- Born: United Kingdom
- Known for: Graphic design
- Notable work: International Year of Astronomy posters International Year of Chemistry posters
- Website: simoncpage.co.uk

= Simon C. Page =

British graphic designer based in London

Simon C. Page is a British graphic designer based in London. He is most known for creating geometric graphic designs. He created promotional posters for the International Year of Astronomy and for the International Year of Chemistry.

In 2009, he won the Intel Digital Artist: Stars of Tomorrow award.

== Early life and education ==
Page was born and raised in the United Kingdom. According to Page, he was interested in graphic design since he was a child. However, after school he felt that he was more interested in Applied Mathematics and pursued a degree in that discipline. He holds a degree in Applied Mathematics from Queen Mary University of London.

== Career ==
After completing his education, Page joined a property company in a finance position and later got involved in programming and database development. There, he had to create corporate presentations that got him involved in graphic design. In 2007, he participated in a poster design competition that he won.
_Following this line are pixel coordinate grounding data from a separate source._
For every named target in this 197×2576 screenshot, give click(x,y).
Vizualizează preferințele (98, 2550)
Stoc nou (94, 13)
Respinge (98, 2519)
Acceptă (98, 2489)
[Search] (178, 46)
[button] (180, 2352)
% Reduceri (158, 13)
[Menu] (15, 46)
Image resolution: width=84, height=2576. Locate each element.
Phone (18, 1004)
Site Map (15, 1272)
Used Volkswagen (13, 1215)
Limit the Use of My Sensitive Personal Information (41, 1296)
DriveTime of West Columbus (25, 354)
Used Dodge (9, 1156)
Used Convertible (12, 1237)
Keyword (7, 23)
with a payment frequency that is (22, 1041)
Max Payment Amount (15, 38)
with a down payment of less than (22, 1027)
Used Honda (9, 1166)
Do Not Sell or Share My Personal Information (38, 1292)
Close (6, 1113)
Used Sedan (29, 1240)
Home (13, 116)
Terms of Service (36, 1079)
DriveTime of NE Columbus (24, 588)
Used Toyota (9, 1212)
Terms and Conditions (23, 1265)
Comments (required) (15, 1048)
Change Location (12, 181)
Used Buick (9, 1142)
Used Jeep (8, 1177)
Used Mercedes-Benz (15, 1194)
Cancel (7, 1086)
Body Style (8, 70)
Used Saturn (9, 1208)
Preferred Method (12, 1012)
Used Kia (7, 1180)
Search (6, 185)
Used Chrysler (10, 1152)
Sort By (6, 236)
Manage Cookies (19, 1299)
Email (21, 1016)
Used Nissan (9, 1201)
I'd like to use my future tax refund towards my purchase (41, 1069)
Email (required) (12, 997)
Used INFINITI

Towards the end of 2009, Page learned that 2009 was the International Year of Astronomy and designed several posters as a personal project. When the International Year of Astronomy organization saw the posters, they contacted page to seek permission to use them. He granted the permission and the posters were used in promotional events.

In 2011, he designed 10 posters for the International Year of Chemistry. These posters were later used by the International Year of Chemistry in an official capacity. Each of the posters was inspired by a prominent person in the field of chemistry. He designed a poster inspired by Marie Curie's work, which was used to promote a screening of a film about her life. The International Year of Chemistry also offered the poster prints on their website.

As of 2009, Page creates logos, designs and editorial illustrations for organisations and sells prints on his website. He has also worked on designing T-shirts. In May 2012 Simon created his first furniture designs with the launch of his Cuben Space Io Armchair and new wallpaper that was displayed at the International Contemporary Furniture Fare in 2012.

== In the media ==
Page's International Year of Astronomy posters were featured in The New York Times Style Magazine that wrote "The result is a beautiful exercise in conceptual minimalism, with a clear geometric bent that betrays Page’s math-nerd origins" and Wired wrote about the posters, "with today’s artists’ renderings of space becoming increasingly detailed, realistic and flashy, these posters truly stand out."

The New York Times Style Magazine also featured the posters page created for International Year of Chemistry and wrote, "in an excessively cluttered aesthetic environment, Page practices the elegantly reductive, Swiss and Bauhaus-influenced design that he believes appeals to the scientific and non-scientific communities."